Take a careful look at the menu, which by law must be on display outside the restaurant. Is it translated into several languages? Almost certainly a bad sign. Parisians are inherently snobbish and don’t respect the taste—gastronomic or otherwise—of foreigners, so an establishment that caters mainly for tourists won’t make as much of an effort. As in other countries, a restaurant that offers no linguistic help to foreigners can actually be the best place for foreigners to eat.
Does the menu have a handwritten plat du jour, either on a Post-It or a blackboard? It should. A short menu with a plat du jour is far better than a long, varied menu without, because the ingredients will have been bought in specially.
In the Poissons section of the menu, is there a fish other than salmon? If not, the chef is mechanically ordering in salmon rather than dipping into the veritable shoals of fresh fish that flow into Paris. Despite its distance from the sea, it has one of the best fish markets in Europe. Sometimes, chefs will propose a duo de poissons—two fish in the same dish. Again, if one of these is salmon it’s not a great sign.
All of the above may sound very picky, but if you’re in Paris for a weekend, you may only have time for three or four meals at a restaurant. And in a city so obsessed with good food, and so full of it, there’s really no reason to eat badly.

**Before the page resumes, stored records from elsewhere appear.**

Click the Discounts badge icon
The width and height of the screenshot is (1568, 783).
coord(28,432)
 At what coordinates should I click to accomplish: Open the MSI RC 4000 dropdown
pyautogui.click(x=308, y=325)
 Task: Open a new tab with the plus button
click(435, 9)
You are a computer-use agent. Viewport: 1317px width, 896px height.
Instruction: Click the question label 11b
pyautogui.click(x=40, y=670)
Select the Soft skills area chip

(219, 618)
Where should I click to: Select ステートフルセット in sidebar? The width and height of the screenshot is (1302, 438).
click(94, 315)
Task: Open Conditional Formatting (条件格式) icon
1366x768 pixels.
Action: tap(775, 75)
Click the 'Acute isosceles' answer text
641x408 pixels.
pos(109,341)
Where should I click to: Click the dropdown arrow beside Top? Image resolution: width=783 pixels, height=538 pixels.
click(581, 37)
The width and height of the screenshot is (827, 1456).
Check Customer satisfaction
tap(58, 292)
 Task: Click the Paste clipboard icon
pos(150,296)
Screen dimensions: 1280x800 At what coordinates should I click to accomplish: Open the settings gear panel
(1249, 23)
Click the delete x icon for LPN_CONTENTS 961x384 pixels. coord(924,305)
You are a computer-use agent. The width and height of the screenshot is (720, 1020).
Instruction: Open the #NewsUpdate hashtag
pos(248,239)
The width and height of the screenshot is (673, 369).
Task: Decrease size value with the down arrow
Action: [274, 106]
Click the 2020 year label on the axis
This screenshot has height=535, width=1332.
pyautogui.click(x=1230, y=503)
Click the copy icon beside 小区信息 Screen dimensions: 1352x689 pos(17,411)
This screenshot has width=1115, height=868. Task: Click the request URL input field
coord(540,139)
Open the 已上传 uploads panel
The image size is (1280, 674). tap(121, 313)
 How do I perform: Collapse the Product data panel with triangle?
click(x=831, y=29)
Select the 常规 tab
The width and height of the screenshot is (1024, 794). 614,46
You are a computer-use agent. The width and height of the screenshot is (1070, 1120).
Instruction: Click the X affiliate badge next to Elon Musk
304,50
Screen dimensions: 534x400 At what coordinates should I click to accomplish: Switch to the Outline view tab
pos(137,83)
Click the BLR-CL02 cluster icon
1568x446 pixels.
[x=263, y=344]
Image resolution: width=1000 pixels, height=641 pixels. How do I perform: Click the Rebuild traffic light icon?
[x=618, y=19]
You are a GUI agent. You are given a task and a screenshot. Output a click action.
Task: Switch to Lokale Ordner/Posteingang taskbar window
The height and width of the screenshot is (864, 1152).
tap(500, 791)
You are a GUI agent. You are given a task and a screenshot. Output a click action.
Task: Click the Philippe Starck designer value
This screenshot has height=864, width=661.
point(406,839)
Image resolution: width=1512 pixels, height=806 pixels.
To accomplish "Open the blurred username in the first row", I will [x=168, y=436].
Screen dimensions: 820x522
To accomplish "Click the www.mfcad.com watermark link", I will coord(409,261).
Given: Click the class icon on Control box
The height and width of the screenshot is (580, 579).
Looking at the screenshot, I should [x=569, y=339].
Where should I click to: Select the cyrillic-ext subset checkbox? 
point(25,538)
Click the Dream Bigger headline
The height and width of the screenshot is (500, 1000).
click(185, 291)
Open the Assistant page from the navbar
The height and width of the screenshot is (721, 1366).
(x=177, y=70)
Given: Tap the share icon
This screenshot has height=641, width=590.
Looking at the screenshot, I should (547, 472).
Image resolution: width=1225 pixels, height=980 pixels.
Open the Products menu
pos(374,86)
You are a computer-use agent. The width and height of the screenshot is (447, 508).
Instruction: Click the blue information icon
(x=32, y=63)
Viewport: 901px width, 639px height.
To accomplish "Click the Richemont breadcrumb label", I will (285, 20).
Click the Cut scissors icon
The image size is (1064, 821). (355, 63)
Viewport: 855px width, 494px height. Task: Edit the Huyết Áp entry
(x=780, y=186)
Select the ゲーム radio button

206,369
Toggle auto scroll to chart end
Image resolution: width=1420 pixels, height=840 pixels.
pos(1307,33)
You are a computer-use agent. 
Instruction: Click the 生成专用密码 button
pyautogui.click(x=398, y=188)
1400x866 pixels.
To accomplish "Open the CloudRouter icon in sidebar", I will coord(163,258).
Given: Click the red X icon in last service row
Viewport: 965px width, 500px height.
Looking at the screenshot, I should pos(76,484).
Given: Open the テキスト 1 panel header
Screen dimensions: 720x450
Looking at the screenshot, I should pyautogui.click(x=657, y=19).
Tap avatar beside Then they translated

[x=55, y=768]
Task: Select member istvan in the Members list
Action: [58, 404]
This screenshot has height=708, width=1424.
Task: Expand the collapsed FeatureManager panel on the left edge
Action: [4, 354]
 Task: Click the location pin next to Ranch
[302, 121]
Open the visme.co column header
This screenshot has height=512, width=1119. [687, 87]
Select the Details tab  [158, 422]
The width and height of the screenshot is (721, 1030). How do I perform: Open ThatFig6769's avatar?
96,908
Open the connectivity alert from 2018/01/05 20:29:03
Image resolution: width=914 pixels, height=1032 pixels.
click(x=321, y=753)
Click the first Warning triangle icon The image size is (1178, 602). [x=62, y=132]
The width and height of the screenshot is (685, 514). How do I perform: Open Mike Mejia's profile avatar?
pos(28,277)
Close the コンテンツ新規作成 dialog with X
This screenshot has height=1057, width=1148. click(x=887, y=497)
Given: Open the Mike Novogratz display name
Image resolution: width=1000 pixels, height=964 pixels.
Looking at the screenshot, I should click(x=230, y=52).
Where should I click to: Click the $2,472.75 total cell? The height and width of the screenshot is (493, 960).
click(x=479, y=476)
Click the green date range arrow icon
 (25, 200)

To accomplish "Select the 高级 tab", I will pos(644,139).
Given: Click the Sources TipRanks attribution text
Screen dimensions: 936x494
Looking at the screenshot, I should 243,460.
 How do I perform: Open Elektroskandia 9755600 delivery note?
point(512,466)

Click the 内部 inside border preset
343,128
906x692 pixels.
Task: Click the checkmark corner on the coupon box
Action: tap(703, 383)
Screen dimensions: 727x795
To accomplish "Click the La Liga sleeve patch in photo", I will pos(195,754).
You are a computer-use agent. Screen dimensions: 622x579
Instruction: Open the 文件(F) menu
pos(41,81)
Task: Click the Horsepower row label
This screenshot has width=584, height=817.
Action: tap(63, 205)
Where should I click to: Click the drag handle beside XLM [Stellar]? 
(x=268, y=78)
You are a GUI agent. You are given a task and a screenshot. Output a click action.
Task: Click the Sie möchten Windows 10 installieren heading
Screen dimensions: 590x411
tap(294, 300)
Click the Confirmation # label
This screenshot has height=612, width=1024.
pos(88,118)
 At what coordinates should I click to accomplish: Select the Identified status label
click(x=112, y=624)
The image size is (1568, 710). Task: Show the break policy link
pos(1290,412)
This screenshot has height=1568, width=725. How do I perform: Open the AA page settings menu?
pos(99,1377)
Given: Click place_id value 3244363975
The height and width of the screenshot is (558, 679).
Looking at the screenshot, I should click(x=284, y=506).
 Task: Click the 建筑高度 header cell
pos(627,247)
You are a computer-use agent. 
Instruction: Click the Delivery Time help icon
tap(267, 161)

And so bon appétit, which, by the way, is pronounced without the final ‘t’—it’s ‘bonapay-TEE’. A snooty Parisian once told me that it is considered slightly vulgar to say this before eating, as though there were some absurd risk that you might not eat well in France. But most Parisians seem happy to say it, and it would be churlish not to do likewise, a bit like not saying bonjour because you’re bound to have a wonderful day in Paris.
Though the above-mentioned snooty Parisian was partially right—if you avoid the obvious tourist traps and über-trendy places where people go to be seen rather than eat, it is fairly difficult to eat badly here, and easy to eat wonderfully well without risking bankruptcy.
* The French word mince doesn’t mean English mince, though—that would be viande hachée.
** For hints on surviving in Parisian queues, see Chapter 1.
*** For more ways of spotting a good and bad restaurant, see later in this chapter.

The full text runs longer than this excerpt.